→ **YOUR OBJECTIVE**
Report back every line below that carries the word "tile".

★ ★ ★ ★ ★ ★ ★

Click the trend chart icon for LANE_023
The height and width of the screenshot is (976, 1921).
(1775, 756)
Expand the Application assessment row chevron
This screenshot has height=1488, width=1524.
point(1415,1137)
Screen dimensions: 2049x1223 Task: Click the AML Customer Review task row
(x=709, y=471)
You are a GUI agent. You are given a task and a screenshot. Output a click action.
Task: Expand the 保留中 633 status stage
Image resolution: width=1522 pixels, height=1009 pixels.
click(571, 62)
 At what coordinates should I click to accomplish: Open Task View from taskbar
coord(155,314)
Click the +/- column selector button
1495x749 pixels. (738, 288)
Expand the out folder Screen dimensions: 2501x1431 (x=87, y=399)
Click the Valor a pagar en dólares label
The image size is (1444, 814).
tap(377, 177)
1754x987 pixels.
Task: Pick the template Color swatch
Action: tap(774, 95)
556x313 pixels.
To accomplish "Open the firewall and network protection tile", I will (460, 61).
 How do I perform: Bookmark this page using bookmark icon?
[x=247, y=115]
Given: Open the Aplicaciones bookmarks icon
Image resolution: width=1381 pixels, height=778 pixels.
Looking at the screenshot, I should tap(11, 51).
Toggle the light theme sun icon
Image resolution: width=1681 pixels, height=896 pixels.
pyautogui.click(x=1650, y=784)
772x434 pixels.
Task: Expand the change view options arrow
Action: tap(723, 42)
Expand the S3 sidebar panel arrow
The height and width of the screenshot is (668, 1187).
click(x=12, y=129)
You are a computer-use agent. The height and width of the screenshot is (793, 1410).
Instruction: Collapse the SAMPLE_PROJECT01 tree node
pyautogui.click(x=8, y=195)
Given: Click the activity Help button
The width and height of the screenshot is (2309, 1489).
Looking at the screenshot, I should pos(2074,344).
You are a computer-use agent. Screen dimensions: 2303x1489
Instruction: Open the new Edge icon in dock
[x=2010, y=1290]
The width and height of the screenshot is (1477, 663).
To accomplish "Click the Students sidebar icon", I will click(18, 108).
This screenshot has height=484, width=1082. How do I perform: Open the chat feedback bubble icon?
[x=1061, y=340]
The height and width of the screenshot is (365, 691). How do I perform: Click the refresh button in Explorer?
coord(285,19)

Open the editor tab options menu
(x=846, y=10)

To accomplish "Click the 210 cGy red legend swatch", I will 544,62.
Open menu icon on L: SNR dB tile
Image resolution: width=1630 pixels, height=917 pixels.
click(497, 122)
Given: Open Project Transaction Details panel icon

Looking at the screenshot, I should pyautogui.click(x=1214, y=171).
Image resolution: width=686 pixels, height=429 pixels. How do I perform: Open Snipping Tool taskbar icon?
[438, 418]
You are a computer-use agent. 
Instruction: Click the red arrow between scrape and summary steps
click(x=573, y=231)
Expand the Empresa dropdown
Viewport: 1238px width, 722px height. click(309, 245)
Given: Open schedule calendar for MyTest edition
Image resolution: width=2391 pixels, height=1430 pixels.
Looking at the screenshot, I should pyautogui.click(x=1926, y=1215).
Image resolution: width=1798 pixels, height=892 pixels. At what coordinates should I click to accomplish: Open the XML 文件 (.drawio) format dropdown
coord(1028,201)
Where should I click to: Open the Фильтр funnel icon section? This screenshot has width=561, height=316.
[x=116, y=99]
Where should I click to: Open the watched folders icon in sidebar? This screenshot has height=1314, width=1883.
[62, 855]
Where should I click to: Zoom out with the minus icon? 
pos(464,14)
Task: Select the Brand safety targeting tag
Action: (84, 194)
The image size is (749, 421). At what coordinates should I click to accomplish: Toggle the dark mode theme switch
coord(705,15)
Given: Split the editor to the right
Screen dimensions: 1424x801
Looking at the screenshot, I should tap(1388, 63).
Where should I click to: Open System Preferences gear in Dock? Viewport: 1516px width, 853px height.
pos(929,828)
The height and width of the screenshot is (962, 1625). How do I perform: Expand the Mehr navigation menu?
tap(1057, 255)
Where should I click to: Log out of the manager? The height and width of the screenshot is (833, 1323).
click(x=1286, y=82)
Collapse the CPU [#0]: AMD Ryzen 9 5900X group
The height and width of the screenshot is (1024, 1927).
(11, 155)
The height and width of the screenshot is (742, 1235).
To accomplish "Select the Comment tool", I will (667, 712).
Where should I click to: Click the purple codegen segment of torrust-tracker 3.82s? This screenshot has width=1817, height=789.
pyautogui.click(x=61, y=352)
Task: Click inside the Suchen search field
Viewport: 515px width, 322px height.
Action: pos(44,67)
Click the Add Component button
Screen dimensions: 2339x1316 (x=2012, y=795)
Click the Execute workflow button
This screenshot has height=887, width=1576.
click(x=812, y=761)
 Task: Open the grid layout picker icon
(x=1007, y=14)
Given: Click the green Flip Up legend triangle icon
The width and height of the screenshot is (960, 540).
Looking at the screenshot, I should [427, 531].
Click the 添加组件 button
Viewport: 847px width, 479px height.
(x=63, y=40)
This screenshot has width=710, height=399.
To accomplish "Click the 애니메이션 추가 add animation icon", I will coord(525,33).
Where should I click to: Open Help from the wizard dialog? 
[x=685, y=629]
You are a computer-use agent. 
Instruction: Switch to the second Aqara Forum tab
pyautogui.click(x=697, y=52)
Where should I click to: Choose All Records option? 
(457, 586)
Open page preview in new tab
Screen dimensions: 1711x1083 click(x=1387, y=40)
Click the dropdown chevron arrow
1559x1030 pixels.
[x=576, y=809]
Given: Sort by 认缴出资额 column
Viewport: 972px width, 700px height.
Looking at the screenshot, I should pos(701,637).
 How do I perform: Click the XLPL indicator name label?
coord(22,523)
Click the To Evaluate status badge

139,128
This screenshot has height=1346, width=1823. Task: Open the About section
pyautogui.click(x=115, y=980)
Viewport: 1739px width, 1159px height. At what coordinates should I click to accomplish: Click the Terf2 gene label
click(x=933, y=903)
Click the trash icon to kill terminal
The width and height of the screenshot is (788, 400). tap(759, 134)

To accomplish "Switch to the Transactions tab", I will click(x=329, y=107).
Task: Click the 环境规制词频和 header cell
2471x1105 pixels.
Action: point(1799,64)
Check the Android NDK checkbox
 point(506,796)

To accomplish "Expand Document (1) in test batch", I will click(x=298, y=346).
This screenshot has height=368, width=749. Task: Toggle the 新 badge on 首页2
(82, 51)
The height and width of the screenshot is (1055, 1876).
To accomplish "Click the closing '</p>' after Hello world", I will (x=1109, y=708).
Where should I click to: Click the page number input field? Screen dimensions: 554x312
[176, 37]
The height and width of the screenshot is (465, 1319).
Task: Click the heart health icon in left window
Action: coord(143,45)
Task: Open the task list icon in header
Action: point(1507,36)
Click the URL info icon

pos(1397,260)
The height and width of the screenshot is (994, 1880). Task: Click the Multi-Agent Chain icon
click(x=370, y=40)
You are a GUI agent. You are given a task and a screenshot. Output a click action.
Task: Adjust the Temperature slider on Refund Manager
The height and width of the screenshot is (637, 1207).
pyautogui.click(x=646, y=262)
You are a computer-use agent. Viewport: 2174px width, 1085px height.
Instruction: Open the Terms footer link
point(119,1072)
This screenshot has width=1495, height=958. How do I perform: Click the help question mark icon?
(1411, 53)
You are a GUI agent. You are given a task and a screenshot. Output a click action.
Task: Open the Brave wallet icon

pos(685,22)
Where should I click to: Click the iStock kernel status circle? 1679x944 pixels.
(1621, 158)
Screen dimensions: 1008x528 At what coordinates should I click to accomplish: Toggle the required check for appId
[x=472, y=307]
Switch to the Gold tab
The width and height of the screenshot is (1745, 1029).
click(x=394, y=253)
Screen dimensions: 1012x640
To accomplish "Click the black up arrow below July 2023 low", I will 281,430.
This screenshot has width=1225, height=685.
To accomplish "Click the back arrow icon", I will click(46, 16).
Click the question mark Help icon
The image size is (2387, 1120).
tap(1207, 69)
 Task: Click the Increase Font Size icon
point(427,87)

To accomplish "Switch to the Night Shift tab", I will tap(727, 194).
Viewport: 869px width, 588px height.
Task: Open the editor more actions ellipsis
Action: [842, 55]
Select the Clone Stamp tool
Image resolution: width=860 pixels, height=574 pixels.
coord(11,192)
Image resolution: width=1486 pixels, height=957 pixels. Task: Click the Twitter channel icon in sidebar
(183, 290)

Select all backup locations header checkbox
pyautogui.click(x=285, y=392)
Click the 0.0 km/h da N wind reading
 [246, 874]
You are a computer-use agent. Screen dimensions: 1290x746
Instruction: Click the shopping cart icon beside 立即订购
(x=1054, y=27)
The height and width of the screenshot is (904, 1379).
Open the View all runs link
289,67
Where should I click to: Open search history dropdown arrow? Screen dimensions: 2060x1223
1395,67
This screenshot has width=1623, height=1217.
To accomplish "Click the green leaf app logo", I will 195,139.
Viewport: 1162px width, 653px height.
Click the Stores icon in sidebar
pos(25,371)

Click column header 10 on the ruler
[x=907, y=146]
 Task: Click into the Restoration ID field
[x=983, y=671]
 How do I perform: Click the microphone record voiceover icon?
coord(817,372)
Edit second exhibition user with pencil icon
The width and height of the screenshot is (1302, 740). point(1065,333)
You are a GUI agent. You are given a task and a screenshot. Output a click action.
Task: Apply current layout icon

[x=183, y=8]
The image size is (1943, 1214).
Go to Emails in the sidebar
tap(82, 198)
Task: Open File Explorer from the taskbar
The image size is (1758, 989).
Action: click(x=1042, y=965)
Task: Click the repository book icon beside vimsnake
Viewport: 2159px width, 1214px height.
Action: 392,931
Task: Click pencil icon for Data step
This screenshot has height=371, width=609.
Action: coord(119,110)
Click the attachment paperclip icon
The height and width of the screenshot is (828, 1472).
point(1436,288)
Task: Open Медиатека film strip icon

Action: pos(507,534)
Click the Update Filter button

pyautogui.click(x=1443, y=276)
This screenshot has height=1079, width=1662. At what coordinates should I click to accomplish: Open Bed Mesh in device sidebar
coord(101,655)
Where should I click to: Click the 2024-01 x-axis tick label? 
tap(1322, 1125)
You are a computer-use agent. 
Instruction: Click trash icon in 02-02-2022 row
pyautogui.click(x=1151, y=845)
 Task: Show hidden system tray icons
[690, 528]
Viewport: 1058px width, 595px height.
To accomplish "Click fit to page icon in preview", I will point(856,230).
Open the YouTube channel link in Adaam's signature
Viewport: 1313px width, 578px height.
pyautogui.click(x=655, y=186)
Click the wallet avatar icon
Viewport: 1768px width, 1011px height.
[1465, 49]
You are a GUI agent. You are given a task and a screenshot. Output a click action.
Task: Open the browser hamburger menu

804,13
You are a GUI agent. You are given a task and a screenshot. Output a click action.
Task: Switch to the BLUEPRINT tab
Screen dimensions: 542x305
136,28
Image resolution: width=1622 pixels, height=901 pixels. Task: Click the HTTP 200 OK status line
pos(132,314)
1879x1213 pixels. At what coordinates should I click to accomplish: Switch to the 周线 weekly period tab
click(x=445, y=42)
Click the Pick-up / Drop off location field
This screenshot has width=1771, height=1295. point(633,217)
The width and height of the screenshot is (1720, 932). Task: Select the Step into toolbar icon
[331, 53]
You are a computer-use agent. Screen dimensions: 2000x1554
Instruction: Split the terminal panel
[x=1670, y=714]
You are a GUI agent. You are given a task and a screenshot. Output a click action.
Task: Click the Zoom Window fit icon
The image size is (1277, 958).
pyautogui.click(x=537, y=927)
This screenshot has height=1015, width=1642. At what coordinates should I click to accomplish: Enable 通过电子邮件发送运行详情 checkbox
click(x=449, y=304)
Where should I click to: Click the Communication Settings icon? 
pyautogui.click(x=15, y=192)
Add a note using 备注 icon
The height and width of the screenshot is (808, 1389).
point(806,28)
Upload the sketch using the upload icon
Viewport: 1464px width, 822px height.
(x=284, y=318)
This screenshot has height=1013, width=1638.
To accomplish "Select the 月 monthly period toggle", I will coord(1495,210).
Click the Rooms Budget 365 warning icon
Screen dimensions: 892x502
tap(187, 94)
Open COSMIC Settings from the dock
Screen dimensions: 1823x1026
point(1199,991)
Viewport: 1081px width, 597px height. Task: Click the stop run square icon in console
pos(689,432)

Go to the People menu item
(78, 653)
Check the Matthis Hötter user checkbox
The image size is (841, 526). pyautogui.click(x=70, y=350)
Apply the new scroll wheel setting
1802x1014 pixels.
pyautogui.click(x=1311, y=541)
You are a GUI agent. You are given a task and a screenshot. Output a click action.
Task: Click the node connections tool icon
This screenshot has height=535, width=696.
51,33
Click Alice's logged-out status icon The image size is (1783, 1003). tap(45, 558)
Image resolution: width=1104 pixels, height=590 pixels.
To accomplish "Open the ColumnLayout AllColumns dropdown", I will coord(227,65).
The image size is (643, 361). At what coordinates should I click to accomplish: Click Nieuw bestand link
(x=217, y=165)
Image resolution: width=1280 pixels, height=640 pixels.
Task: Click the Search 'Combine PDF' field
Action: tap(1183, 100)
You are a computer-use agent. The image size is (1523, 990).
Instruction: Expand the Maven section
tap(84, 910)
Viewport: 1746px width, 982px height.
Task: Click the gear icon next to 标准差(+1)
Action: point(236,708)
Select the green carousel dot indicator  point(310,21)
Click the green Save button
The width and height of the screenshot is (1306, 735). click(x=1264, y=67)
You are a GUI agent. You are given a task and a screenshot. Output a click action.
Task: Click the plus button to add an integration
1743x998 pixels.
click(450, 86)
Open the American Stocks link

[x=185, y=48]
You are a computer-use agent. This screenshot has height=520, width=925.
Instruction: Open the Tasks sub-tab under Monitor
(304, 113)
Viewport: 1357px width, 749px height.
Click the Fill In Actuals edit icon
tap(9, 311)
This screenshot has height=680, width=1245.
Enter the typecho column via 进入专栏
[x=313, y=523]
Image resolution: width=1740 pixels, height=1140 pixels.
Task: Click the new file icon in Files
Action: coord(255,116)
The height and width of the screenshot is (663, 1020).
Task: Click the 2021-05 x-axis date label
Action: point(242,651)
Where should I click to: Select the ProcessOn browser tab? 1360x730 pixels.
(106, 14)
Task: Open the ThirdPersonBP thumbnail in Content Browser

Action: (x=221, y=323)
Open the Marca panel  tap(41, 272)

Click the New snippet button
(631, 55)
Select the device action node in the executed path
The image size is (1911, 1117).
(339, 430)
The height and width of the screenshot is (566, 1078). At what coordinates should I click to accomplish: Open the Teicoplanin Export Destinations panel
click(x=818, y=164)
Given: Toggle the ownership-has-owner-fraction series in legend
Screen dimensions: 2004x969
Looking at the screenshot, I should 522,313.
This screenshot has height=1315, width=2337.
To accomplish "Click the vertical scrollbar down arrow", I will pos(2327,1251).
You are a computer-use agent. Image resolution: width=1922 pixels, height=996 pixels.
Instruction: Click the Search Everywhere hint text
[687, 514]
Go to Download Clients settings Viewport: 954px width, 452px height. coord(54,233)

★ ★ ★ ★ ★ ★ ★

→ **THE COMPLETED TASK**
To accomplish "Open the firewall and network protection tile", I will (460, 61).
Open menu icon on L: SNR dB tile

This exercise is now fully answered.